For eight of our samples, no control tissue was available (these comprised six lenses and two capsulorhexis specimens from eight individual donors; see
Table 1). Sequence data obtained from these samples were, therefore, examined with VarScan2 in unpaired mode (
Table 3). In the eight unpaired samples, 123 variants with frequencies of less than 25% were identified. This list was refined further by selecting variants covered to a depth of greater than 300 and supported by both forward and reverse strands. Of the 34 variants that met those conditions, 23 (67.5%) were detected in multiple samples (
Table 3). Notably, 21 of the 23 variants were located in
CYP family genes (
CYP2D6 and
CYP2A6). Moreover, the variants at positions 41354661 and 41354606 were observed at low frequency in 35 of the 39 tissue samples sequenced in this study. It is unlikely that the same point substitution would occur independently in multiple samples, implying that the variants detected in the
CYP family genes reflected sequencing or alignment errors.

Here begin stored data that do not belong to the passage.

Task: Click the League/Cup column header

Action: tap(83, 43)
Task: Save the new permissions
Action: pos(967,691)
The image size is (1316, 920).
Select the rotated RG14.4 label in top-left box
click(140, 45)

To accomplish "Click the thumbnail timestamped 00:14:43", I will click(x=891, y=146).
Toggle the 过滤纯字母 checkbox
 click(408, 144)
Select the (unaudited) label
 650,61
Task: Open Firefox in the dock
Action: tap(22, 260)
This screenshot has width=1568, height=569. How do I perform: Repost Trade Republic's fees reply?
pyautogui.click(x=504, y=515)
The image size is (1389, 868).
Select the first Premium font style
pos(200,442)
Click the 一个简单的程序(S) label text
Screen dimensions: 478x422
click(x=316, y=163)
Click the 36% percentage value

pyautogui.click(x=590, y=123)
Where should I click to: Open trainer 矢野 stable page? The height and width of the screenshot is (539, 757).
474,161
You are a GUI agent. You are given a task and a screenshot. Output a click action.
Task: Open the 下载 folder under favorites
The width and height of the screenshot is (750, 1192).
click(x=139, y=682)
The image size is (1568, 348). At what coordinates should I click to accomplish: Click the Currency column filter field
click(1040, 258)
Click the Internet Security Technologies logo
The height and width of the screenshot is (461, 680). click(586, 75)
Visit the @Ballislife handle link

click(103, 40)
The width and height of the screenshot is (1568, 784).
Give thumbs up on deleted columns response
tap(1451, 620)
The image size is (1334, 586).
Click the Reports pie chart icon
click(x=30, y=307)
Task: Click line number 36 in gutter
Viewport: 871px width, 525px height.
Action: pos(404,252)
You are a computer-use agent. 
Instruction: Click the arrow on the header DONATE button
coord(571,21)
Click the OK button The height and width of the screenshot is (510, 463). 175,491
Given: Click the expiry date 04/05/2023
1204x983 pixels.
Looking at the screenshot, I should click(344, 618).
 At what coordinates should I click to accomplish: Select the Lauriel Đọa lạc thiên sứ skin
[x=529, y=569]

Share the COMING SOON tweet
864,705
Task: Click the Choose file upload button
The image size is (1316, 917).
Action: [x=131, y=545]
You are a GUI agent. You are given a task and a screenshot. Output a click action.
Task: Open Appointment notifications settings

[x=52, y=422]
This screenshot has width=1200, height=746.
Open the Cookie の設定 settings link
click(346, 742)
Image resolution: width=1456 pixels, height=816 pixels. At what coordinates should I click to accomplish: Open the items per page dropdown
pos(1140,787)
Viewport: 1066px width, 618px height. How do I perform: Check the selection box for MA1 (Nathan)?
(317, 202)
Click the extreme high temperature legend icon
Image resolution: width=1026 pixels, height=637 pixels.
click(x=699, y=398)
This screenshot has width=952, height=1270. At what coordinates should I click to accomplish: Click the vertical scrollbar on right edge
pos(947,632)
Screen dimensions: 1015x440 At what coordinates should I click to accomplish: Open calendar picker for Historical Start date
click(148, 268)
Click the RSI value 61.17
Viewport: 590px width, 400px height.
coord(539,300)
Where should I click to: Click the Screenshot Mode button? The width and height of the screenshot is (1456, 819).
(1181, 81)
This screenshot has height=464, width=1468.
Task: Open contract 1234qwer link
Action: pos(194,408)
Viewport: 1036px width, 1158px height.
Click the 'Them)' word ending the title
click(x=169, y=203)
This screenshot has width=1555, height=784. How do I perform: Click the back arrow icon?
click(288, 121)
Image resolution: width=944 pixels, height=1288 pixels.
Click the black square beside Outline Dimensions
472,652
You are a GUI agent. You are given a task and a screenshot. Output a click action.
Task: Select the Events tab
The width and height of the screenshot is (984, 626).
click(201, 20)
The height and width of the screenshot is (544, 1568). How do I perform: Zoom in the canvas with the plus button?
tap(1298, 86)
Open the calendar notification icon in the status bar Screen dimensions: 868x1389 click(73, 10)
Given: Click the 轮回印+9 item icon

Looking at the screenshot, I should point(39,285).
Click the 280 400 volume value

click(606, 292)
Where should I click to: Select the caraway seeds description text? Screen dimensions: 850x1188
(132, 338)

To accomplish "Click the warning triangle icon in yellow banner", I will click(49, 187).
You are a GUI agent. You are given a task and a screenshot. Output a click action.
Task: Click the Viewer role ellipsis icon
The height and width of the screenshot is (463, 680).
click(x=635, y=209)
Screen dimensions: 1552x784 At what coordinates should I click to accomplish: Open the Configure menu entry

Manual inspection of the seven repetitive variants (
Table 3) revealed that the paired end reads did not map to a single gene, but rather to two members of the
CYP gene family located on the same chromosome. These imprecise alignments, a consequence of the high-sequence homology between
CYP genes, were a source of false positives, and variants associated with these genes were therefore discarded. Similar observations were obtained for the unique variants (see
Table 3) in
CYP2D6 (sample N26) and
CYP2A6 (sample N931). From the 34 variants identified initially, only nine (from samples N29, N793, and N934;
Table 3) passed all quality control filters, with frequencies ranging from 1.02% to 3.94%. Of these, four were nonsynonymous missense substitutions and a fifth, in
ALK, represented a splice site donor mutation.